-- Start MATERIALS PROVIDED --
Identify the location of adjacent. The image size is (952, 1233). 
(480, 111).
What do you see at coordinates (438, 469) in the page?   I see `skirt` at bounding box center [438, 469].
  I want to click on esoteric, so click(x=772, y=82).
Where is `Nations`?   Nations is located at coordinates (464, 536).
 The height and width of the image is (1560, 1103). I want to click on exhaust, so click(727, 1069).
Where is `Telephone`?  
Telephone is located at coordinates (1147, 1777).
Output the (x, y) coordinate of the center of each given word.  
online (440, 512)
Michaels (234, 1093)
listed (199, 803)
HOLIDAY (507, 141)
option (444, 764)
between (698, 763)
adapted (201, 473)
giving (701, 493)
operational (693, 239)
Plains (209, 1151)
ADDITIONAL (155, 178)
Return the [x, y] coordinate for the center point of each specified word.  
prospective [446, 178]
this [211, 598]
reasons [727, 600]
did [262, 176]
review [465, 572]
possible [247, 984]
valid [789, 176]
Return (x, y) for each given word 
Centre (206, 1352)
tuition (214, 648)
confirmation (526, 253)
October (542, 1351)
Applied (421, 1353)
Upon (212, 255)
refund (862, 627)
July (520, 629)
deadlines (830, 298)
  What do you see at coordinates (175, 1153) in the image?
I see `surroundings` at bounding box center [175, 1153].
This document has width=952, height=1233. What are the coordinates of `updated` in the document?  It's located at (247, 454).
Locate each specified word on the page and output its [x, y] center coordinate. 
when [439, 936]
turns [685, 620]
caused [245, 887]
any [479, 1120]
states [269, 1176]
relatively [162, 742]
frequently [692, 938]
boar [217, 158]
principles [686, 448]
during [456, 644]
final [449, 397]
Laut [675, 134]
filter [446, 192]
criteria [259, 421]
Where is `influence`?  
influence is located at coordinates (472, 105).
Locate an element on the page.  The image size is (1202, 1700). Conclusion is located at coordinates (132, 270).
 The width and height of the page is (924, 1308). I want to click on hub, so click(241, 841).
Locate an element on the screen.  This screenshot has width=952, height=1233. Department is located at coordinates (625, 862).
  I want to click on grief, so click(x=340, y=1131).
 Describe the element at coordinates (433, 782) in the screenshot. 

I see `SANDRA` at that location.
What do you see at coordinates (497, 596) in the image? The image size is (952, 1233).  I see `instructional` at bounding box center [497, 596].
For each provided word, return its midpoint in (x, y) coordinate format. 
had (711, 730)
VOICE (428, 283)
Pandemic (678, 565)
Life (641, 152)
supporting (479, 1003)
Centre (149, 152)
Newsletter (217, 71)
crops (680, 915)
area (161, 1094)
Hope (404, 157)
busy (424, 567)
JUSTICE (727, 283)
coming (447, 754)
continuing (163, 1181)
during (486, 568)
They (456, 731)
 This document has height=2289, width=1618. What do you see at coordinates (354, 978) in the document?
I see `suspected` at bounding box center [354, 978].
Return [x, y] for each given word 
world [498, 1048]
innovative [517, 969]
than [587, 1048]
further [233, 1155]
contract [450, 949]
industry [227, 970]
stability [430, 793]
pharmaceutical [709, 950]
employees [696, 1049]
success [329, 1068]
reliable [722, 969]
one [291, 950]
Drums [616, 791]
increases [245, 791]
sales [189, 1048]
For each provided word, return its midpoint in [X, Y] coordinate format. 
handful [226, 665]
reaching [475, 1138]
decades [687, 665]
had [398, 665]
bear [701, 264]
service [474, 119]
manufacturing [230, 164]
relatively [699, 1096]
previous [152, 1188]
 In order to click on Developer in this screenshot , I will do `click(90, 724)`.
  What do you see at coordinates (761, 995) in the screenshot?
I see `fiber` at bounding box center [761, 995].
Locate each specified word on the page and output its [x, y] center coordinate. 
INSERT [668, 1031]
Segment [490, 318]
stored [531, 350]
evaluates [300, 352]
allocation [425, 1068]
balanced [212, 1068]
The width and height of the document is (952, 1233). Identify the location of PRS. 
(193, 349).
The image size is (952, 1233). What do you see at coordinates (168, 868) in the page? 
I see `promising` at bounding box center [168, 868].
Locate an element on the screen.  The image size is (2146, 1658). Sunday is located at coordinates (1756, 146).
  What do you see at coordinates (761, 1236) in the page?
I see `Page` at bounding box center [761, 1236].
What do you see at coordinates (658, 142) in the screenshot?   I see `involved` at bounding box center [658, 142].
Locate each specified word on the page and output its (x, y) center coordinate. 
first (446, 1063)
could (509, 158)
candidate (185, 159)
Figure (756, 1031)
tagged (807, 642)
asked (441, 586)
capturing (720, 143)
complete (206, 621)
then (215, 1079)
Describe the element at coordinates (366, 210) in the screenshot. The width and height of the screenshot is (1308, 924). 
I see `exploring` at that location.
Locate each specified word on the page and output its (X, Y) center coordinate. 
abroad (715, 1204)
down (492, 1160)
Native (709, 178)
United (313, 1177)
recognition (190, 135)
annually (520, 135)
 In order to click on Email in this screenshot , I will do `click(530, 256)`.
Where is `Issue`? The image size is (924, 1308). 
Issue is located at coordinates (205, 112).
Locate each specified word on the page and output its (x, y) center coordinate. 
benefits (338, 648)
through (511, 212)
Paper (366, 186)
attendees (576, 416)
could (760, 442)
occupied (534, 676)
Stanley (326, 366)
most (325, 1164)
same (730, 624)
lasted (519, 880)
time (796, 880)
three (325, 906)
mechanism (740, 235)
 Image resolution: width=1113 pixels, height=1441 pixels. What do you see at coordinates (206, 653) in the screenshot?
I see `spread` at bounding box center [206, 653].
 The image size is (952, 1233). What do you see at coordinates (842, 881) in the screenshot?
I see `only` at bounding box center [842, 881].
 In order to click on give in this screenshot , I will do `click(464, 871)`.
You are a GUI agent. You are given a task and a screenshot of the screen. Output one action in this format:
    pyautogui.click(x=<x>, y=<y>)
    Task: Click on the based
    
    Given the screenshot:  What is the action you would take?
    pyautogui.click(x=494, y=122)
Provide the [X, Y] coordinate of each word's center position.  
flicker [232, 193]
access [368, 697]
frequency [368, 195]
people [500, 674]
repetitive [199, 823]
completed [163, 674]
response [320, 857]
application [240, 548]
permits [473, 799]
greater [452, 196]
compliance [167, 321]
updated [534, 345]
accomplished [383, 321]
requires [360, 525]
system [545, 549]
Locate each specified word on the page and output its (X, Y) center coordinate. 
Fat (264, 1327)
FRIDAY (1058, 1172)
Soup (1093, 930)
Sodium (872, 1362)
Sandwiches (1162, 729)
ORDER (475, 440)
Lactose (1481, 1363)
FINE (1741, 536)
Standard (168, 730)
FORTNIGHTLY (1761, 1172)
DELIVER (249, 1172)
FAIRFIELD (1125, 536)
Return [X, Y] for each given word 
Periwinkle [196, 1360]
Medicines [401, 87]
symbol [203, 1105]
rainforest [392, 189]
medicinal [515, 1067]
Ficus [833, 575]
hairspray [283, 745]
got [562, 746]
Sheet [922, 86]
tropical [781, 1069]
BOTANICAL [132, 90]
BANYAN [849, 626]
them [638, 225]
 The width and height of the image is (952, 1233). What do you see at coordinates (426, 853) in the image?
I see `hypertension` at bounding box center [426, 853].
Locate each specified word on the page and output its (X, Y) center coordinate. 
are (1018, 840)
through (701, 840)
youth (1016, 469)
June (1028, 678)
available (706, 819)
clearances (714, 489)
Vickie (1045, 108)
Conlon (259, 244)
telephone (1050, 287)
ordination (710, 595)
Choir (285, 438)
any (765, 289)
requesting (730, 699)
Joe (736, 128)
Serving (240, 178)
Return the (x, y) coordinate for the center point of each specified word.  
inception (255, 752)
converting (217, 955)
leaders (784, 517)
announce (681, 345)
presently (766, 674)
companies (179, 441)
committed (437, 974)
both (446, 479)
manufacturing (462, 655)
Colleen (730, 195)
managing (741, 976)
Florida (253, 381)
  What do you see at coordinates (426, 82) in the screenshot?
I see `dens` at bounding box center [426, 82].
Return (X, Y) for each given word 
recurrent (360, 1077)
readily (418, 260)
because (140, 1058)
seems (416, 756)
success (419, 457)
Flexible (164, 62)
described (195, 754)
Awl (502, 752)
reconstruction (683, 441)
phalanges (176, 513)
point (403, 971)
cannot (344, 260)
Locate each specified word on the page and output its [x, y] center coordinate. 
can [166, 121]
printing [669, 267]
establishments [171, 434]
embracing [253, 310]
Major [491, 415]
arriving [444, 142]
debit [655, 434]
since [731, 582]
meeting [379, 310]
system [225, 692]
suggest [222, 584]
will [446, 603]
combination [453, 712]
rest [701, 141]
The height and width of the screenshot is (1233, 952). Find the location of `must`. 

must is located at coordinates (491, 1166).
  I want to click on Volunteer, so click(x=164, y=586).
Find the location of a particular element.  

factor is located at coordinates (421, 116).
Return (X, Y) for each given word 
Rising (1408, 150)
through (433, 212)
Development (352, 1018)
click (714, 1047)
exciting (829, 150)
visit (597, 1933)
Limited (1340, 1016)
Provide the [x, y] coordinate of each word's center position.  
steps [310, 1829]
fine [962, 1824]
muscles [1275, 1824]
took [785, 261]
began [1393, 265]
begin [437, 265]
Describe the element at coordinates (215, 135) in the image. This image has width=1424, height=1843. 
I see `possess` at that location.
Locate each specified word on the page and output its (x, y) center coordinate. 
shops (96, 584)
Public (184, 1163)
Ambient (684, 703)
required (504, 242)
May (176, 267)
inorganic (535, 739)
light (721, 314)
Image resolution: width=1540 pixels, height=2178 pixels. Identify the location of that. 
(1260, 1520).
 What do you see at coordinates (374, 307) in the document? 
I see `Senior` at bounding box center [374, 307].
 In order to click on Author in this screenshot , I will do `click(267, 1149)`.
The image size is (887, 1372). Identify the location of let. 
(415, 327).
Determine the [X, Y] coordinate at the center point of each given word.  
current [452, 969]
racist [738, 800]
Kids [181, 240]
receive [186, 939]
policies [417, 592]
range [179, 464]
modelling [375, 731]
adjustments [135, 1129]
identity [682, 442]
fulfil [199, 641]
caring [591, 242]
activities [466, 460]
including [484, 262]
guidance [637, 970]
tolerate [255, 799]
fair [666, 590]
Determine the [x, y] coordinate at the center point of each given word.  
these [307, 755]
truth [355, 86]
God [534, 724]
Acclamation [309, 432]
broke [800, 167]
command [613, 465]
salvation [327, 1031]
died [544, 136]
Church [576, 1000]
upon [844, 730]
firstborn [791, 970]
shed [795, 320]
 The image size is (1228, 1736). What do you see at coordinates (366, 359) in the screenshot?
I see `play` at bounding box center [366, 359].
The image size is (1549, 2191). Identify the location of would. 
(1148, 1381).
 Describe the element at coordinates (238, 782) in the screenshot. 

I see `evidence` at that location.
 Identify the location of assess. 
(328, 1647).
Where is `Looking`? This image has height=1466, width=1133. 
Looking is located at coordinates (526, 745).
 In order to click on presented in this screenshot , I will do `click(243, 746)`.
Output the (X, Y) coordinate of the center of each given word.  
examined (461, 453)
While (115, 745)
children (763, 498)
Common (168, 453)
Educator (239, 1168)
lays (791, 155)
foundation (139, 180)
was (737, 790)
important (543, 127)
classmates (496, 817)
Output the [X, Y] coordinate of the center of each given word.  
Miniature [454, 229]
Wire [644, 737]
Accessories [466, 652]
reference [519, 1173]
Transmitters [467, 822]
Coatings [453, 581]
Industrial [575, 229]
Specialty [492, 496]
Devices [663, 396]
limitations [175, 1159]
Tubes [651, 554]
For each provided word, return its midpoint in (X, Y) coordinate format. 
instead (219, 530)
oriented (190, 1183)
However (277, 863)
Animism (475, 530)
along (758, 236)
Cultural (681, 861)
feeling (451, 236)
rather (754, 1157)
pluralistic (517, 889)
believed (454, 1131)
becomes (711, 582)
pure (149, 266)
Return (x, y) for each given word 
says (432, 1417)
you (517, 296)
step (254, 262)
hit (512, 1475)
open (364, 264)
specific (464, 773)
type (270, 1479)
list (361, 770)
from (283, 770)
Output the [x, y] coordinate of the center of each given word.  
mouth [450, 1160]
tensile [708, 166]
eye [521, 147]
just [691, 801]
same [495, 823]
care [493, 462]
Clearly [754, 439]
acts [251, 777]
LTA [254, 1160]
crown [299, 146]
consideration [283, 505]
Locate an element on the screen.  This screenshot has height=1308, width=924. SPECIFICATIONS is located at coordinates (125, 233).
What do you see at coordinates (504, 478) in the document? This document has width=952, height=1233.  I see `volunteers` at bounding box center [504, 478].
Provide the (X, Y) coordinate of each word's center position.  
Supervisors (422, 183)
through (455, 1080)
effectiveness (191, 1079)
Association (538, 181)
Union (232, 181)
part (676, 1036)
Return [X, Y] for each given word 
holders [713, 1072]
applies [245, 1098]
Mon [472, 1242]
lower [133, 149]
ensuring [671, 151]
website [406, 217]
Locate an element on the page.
-- End MATERIALS PROVIDED --
> **GIVEN EXERCISE**: Can you rewrite everything above, from the line containing "FRIDAY (1058, 1172)" down to the line containing "BANYAN [849, 626]", as a JSON list of strings with one string per line and blank lines left out?

> **COMPLETE OUTPUT**:
[
  "FRIDAY (1058, 1172)",
  "Soup (1093, 930)",
  "Sodium (872, 1362)",
  "Sandwiches (1162, 729)",
  "ORDER (475, 440)",
  "Lactose (1481, 1363)",
  "FINE (1741, 536)",
  "Standard (168, 730)",
  "FORTNIGHTLY (1761, 1172)",
  "DELIVER (249, 1172)",
  "FAIRFIELD (1125, 536)",
  "Return [X, Y] for each given word ",
  "Periwinkle [196, 1360]",
  "Medicines [401, 87]",
  "symbol [203, 1105]",
  "rainforest [392, 189]",
  "medicinal [515, 1067]",
  "Ficus [833, 575]",
  "hairspray [283, 745]",
  "got [562, 746]",
  "Sheet [922, 86]",
  "tropical [781, 1069]",
  "BOTANICAL [132, 90]",
  "BANYAN [849, 626]"
]